Kléber fut regretté de tous, même des musulmans. Djémilé montra un véritable chagrin; car elle était en partie cause de sa mort. Combien je me repentis de n'avoir pas fait des recherches plus actives pour mettre la main sur cette bête venimeuse qui faisait perdre à l'armée le meilleur de ses généraux, à l'Égypte un fondateur, et à la France une belle colonie!

Un seul homme pouvait le remplacer dans le gouvernement de l'Égypte, c'était Desaix; mais, embarqué depuis trois mois pour se rendre en Italie, Desaix tombait, le même jour, sur le champ de bataille de Marengo.

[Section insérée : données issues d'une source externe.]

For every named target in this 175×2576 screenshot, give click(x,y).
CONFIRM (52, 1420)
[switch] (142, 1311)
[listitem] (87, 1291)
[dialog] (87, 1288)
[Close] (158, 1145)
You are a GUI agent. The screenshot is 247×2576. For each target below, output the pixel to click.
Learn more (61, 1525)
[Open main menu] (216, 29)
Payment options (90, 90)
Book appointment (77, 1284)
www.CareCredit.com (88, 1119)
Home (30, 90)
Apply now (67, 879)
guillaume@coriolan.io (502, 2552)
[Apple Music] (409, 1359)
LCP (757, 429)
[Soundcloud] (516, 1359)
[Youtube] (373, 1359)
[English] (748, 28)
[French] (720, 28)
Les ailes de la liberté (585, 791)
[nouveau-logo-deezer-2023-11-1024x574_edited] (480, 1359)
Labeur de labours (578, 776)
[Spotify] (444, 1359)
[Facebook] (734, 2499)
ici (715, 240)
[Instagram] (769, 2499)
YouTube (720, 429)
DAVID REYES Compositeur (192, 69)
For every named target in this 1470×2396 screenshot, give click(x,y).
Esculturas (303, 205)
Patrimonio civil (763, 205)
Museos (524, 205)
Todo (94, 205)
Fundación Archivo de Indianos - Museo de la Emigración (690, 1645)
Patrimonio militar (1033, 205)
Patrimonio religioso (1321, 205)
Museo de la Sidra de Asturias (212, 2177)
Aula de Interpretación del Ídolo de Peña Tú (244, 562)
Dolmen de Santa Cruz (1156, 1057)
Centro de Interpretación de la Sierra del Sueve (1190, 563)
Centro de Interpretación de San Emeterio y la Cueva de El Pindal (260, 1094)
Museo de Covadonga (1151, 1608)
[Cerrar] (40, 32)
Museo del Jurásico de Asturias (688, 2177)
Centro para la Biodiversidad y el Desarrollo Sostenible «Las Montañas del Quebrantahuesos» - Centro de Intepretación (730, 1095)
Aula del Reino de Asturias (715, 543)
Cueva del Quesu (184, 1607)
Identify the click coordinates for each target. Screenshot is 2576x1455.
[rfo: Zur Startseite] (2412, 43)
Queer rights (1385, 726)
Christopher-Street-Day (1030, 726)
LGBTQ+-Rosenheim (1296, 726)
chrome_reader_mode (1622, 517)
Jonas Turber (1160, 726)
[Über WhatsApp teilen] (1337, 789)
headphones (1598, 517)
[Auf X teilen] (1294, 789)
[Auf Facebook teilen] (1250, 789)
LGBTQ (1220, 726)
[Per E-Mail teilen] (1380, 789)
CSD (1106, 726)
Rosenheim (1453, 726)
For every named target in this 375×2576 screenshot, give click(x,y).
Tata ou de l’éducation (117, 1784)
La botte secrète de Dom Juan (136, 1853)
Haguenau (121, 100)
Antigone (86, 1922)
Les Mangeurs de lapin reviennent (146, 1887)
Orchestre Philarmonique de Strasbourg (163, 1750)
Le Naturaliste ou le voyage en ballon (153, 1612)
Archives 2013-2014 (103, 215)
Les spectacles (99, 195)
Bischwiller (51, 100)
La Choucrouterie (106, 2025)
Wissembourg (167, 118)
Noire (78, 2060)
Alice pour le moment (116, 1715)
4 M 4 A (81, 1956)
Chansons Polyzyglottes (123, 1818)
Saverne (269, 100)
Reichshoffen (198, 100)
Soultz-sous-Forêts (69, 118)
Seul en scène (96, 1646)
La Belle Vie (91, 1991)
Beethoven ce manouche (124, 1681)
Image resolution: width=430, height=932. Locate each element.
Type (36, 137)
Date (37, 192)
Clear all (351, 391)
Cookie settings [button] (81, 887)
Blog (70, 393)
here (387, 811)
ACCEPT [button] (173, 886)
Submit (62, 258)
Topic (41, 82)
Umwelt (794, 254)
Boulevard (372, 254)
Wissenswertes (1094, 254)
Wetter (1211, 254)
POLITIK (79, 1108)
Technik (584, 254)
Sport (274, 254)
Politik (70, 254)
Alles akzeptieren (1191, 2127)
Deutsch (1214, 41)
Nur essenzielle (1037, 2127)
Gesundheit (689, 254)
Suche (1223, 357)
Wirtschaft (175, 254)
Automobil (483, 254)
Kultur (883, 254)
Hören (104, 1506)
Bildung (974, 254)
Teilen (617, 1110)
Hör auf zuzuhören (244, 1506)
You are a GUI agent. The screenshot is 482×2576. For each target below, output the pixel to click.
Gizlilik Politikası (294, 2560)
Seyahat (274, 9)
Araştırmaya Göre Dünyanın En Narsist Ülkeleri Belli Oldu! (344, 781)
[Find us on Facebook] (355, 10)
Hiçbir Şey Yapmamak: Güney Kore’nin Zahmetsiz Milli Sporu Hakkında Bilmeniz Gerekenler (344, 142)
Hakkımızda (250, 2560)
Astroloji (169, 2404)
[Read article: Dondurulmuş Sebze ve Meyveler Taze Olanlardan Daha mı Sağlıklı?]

Les généraux crurent devoir offrir le commandement en chef au général Menou, comme au plus âgé, bien qu'il n'eût jamais donné une haute opinion de ses talents militaires. Ce fut une grande faute de la part de ses collègues et une plus grande encore de la part du premier consul, qui ratifia sa nomination. Ce n'est pas qu'il ne fût un assez bon administrateur et un bouillant partisan de la colonisation, à preuve qu'il avait pris le turban, se faisait appeler Abdallah-Menou et avait épousé une femme turque. Je n'avais pas le droit de le trouver ridicule, moi qui avais voulu en faire autant; mais il était irrésolu, sans expérience et tracassier. Au physique, c'était un petit myope, à gros ventre, qui roulait sur sa selle comme un sac. Quelle différence avec la mâle figure, la noble prestance et l'imposante stature de Kléber!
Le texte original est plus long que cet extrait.